== Data supplied

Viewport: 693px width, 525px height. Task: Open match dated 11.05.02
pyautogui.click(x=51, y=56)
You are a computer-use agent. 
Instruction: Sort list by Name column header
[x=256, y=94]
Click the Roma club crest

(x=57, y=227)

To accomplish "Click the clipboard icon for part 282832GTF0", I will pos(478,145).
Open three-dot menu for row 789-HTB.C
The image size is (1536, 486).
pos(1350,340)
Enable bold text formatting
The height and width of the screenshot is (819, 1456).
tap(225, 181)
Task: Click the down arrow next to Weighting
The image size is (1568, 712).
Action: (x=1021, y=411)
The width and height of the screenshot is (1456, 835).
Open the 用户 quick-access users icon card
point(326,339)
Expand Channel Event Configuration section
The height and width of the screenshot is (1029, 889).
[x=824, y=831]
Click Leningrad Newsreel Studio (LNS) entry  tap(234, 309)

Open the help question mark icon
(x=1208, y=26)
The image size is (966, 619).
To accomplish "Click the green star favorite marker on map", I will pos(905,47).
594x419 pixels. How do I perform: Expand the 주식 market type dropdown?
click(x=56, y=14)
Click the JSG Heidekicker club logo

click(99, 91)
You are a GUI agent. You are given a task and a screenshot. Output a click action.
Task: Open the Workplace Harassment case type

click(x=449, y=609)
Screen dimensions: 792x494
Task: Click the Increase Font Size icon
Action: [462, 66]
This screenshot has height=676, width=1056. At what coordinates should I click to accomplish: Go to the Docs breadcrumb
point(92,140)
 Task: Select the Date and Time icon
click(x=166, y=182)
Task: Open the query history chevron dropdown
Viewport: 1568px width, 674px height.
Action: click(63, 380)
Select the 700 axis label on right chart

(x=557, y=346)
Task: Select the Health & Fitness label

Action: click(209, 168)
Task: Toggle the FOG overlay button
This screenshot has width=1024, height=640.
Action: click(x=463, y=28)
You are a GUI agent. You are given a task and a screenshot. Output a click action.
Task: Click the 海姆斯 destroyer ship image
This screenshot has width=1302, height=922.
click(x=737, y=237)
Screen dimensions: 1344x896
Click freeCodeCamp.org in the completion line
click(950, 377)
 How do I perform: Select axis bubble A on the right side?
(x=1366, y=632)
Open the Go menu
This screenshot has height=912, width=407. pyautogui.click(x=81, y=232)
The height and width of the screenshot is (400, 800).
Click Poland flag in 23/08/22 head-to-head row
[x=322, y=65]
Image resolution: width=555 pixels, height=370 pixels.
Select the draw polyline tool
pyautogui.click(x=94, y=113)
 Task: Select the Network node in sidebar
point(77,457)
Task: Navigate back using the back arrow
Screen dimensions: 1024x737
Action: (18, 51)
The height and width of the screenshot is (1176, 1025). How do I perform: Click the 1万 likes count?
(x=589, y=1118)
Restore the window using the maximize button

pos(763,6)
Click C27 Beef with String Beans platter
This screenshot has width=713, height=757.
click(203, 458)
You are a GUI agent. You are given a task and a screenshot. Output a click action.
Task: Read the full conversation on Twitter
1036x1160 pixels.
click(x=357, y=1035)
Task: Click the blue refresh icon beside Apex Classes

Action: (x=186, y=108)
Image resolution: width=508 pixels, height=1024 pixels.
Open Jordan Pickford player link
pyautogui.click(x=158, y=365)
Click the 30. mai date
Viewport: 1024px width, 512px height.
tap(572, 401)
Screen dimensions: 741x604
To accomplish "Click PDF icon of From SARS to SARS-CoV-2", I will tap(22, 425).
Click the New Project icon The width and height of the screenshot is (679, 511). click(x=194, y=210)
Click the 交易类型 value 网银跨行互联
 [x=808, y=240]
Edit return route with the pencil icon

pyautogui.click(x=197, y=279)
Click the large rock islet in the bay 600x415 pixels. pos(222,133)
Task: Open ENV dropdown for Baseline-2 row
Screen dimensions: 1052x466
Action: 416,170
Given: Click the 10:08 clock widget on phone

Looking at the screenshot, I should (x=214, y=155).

====

**Task to carry out**
Write all the data out again, word for word.

**Answer to the exercise**
Viewport: 693px width, 525px height. Task: Open match dated 11.05.02
pyautogui.click(x=51, y=56)
You are a computer-use agent. 
Instruction: Sort list by Name column header
[x=256, y=94]
Click the Roma club crest

(x=57, y=227)

To accomplish "Click the clipboard icon for part 282832GTF0", I will pos(478,145).
Open three-dot menu for row 789-HTB.C
The image size is (1536, 486).
pos(1350,340)
Enable bold text formatting
The height and width of the screenshot is (819, 1456).
tap(225, 181)
Task: Click the down arrow next to Weighting
The image size is (1568, 712).
Action: (x=1021, y=411)
The width and height of the screenshot is (1456, 835).
Open the 用户 quick-access users icon card
point(326,339)
Expand Channel Event Configuration section
The height and width of the screenshot is (1029, 889).
[x=824, y=831]
Click Leningrad Newsreel Studio (LNS) entry  tap(234, 309)

Open the help question mark icon
(x=1208, y=26)
The image size is (966, 619).
To accomplish "Click the green star favorite marker on map", I will pos(905,47).
594x419 pixels. How do I perform: Expand the 주식 market type dropdown?
click(x=56, y=14)
Click the JSG Heidekicker club logo

click(99, 91)
You are a GUI agent. You are given a task and a screenshot. Output a click action.
Task: Open the Workplace Harassment case type

click(x=449, y=609)
Screen dimensions: 792x494
Task: Click the Increase Font Size icon
Action: [462, 66]
This screenshot has height=676, width=1056. At what coordinates should I click to accomplish: Go to the Docs breadcrumb
point(92,140)
 Task: Select the Date and Time icon
click(x=166, y=182)
Task: Open the query history chevron dropdown
Viewport: 1568px width, 674px height.
Action: click(63, 380)
Select the 700 axis label on right chart

(x=557, y=346)
Task: Select the Health & Fitness label

Action: click(209, 168)
Task: Toggle the FOG overlay button
This screenshot has width=1024, height=640.
Action: click(x=463, y=28)
You are a GUI agent. You are given a task and a screenshot. Output a click action.
Task: Click the 海姆斯 destroyer ship image
This screenshot has width=1302, height=922.
click(x=737, y=237)
Screen dimensions: 1344x896
Click freeCodeCamp.org in the completion line
click(950, 377)
 How do I perform: Select axis bubble A on the right side?
(x=1366, y=632)
Open the Go menu
This screenshot has height=912, width=407. pyautogui.click(x=81, y=232)
The height and width of the screenshot is (400, 800).
Click Poland flag in 23/08/22 head-to-head row
[x=322, y=65]
Image resolution: width=555 pixels, height=370 pixels.
Select the draw polyline tool
pyautogui.click(x=94, y=113)
 Task: Select the Network node in sidebar
point(77,457)
Task: Navigate back using the back arrow
Screen dimensions: 1024x737
Action: (18, 51)
The height and width of the screenshot is (1176, 1025). How do I perform: Click the 1万 likes count?
(x=589, y=1118)
Restore the window using the maximize button

pos(763,6)
Click C27 Beef with String Beans platter
This screenshot has width=713, height=757.
click(203, 458)
You are a GUI agent. You are given a task and a screenshot. Output a click action.
Task: Read the full conversation on Twitter
1036x1160 pixels.
click(x=357, y=1035)
Task: Click the blue refresh icon beside Apex Classes

Action: (x=186, y=108)
Image resolution: width=508 pixels, height=1024 pixels.
Open Jordan Pickford player link
pyautogui.click(x=158, y=365)
Click the 30. mai date
Viewport: 1024px width, 512px height.
tap(572, 401)
Screen dimensions: 741x604
To accomplish "Click PDF icon of From SARS to SARS-CoV-2", I will tap(22, 425).
Click the New Project icon The width and height of the screenshot is (679, 511). click(x=194, y=210)
Click the 交易类型 value 网银跨行互联
 [x=808, y=240]
Edit return route with the pencil icon

pyautogui.click(x=197, y=279)
Click the large rock islet in the bay 600x415 pixels. pos(222,133)
Task: Open ENV dropdown for Baseline-2 row
Screen dimensions: 1052x466
Action: 416,170
Given: Click the 10:08 clock widget on phone

Looking at the screenshot, I should (x=214, y=155).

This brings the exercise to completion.